A L'HEURE OÙ NOTRE SOCIÉTÉ VA DE PLUS EN PLUS VITE AVEC DESVALEURS AXÉES SUR LE MATÉRIEL, IL EXISTE DES GENS QUI PRENNENT LEUR TEMPS. ABAD FAIT PARTIE D'UNE CATÉGORIE PEU COMMUNE: LES POÈTES. 5STYLES VOUS PROPOSE DE DÉCOUVRIR CE PERSONNAGE.

 

Présentations en quelques mots ?

Salut, voilà je suis “Abad” Boumsong ; j'ai 28 ans, je suis poète

et parolier.

Tes origines ?

Je suis originaire du Cameroun où d'ailleurs j'ai passé mon enfance.

Tu es arrivé en France à quel âge ?

J'avais seize ans quand je suis arrivé en France.

Tu es issu de quel milieu ?

Au Cameroun je faisais partie de la classe moyenne on va dire.

Arrivé en France, il a fallu être vraiment plus modeste. Cela n'a pas

été facile mais qui a dit que la vie l'était ? Pas Darwin en tout cas.

Quand tu étais petit tu voulais faire quoi ?

Désolé je ne rêvais pas de devenir pompier. Je rêvais d'écrire et rien

d'autre.

C'est assez étrange car tu as comme passion

l'écriture depuis enfant, d'ailleurs tu savais lire

à 4 ans, et écrire à 6 ans ; pourquoi tu n'as

pas eu comme passion le foot ? Si tu regardes

Tony Parker, ses frères sont dans le basket !

Les frères de TP ont sûrement été comme lui, influencés par son

père qui avait déjà eu une certaine carrière. Moi aussi j'ai été

influencé par le mien qui était volleyeur de haut niveau. J'ai fait du

volley avant de subir la fièvre Jordan et de faire du basket. Mais ma

vraie passion a toujours été l'écriture. En cela j'ai été influencé par

un oncle qui est professeur de littérature en Allemagne. Il a

d'ailleurs écrit la préface de mon livre.

Quand as-tu écrit ton premier poème ?

Mon premier poème…Je crois en troisième, après avoir lu « Le

Lac » de Lamartine.
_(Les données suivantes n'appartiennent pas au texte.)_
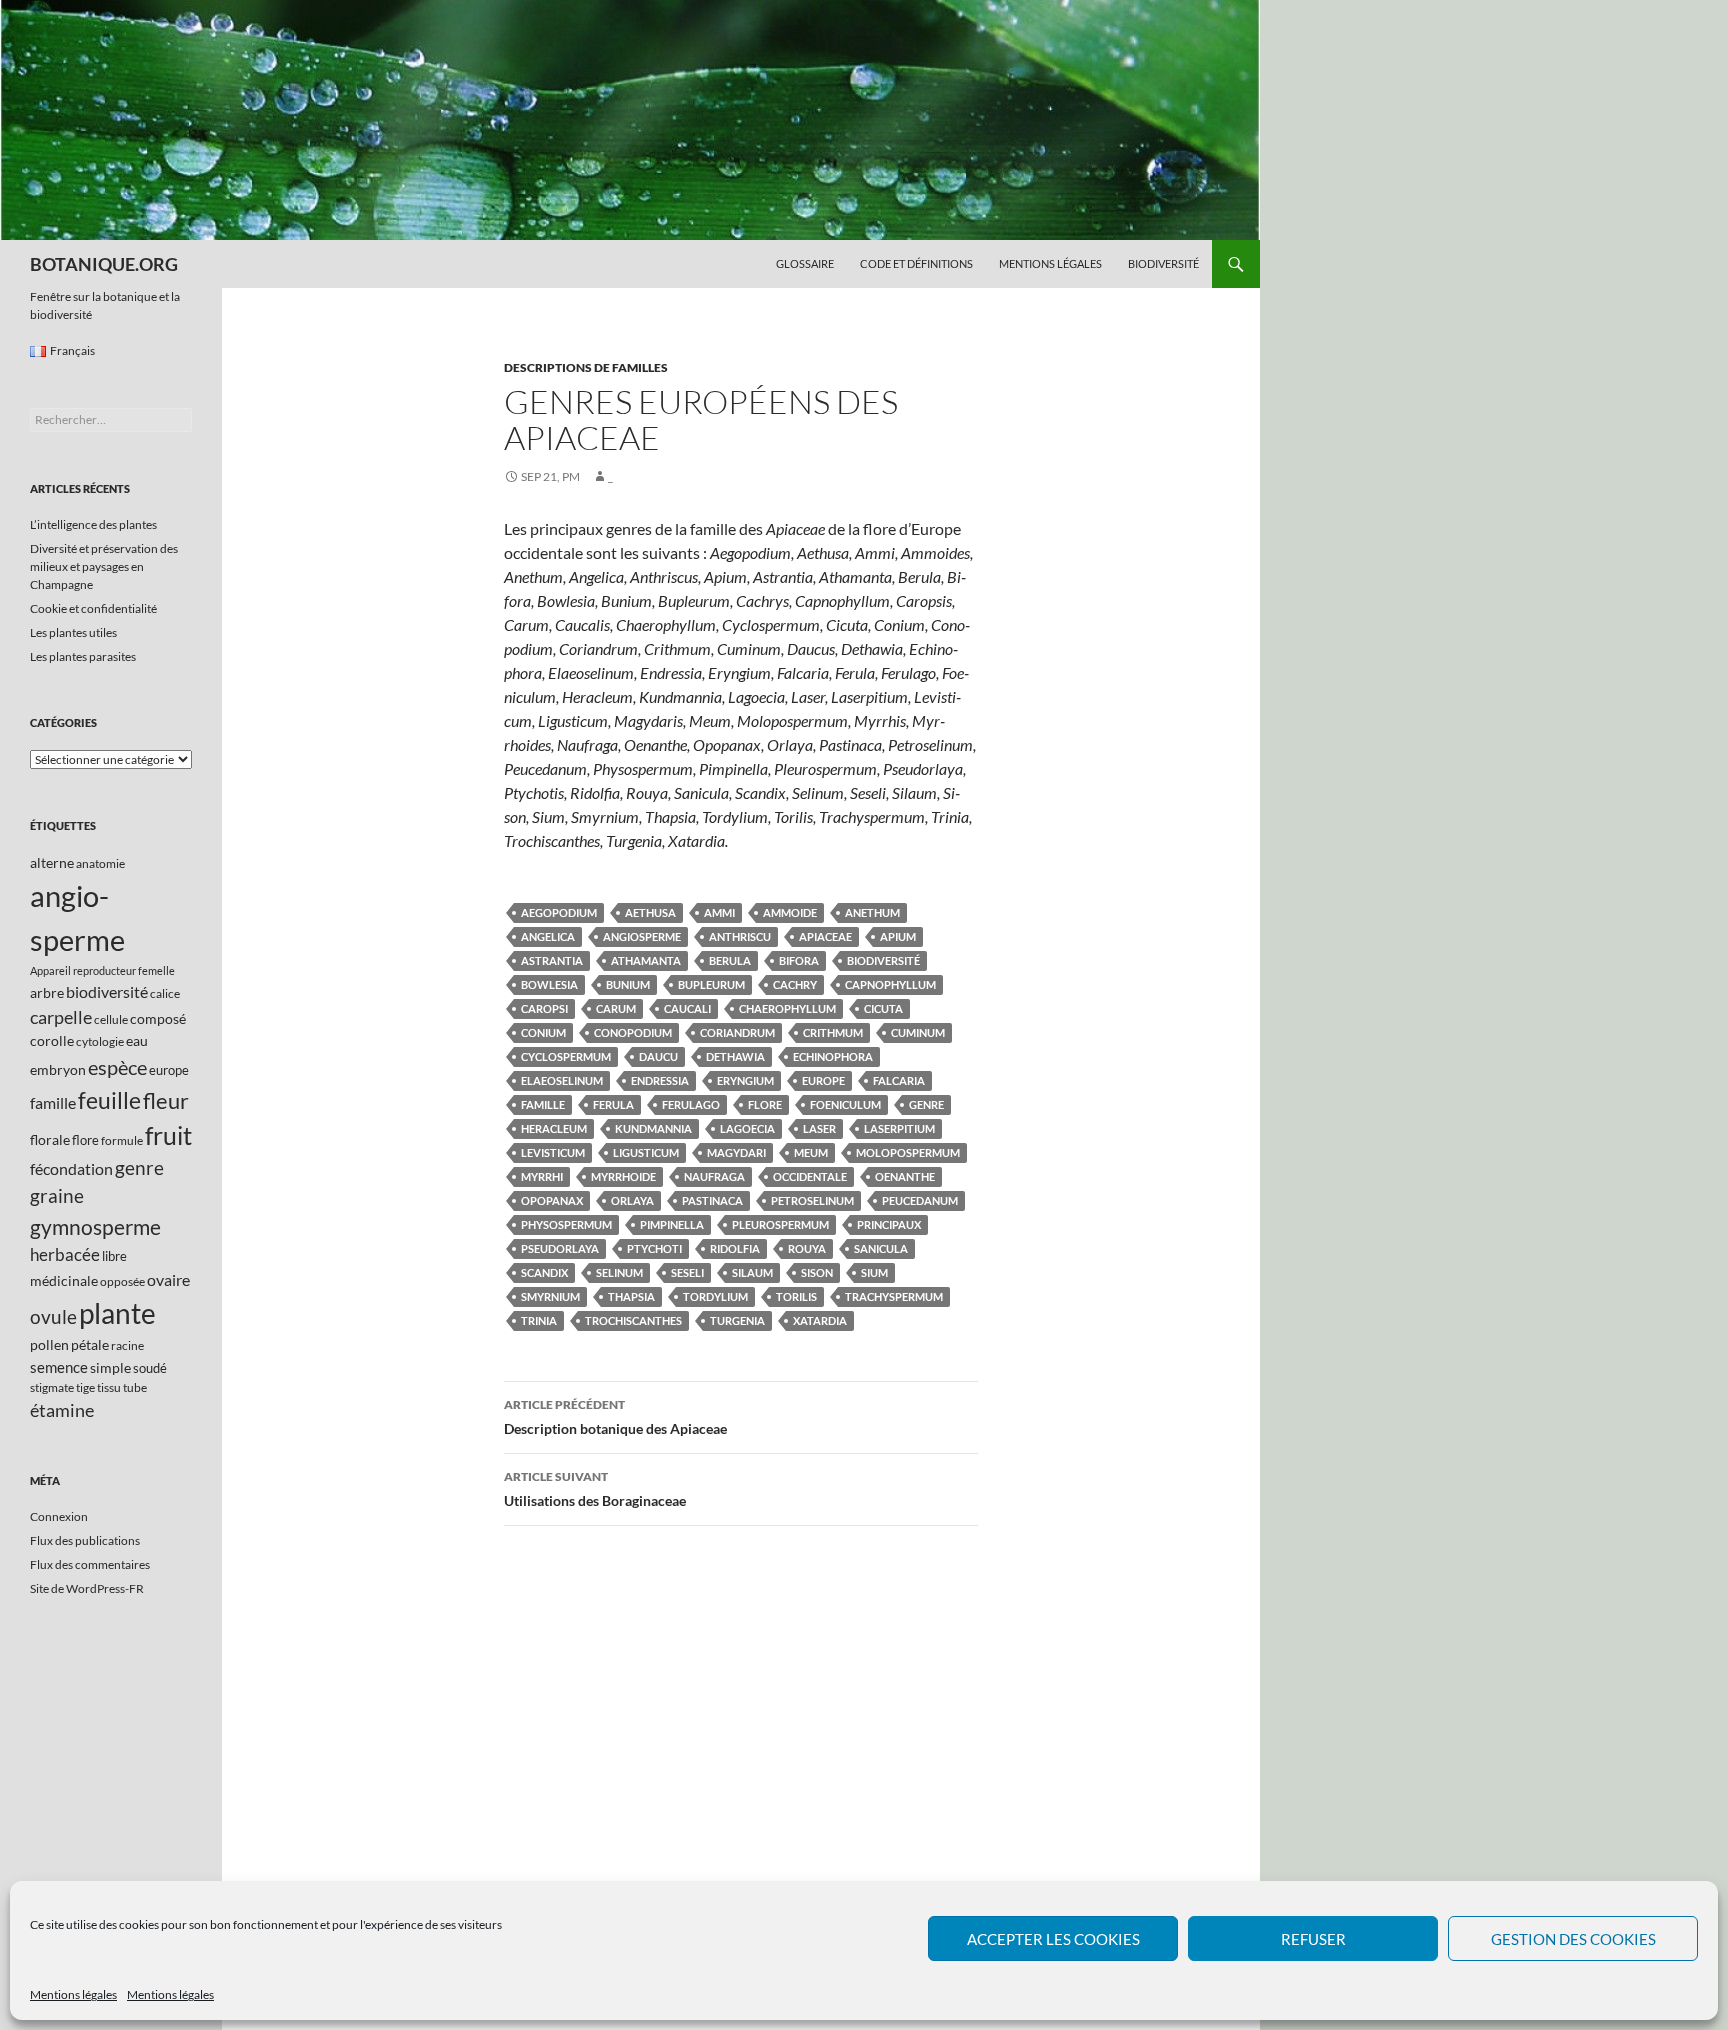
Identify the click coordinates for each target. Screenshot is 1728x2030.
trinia (539, 1320)
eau (137, 1040)
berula (730, 960)
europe (823, 1080)
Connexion (59, 1516)
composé (158, 1018)
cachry (795, 984)
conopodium (633, 1032)
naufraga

Mais j'essayais déjà d'en écrire sans connaître

vraiment la poésie.

Tu lis beaucoup ?

Enormément, mais je préfère quand même écrire.

Quel genre de lecture ?

5 styles bien sûr ! (rires) Je lis des ouvrages ésotériques, des

romans d'anticipation, de la poésie (Hugo) et j'adore Bernard

Werbe

De quelle manière lis-tu les médias ?

Les médias sont comme toutes les choses faites par l'homme, il y

a du bon et du moins bon. Je fais juste le tri, je ne prends pas tout

pour argent comptant et surtout je pense par moi-même.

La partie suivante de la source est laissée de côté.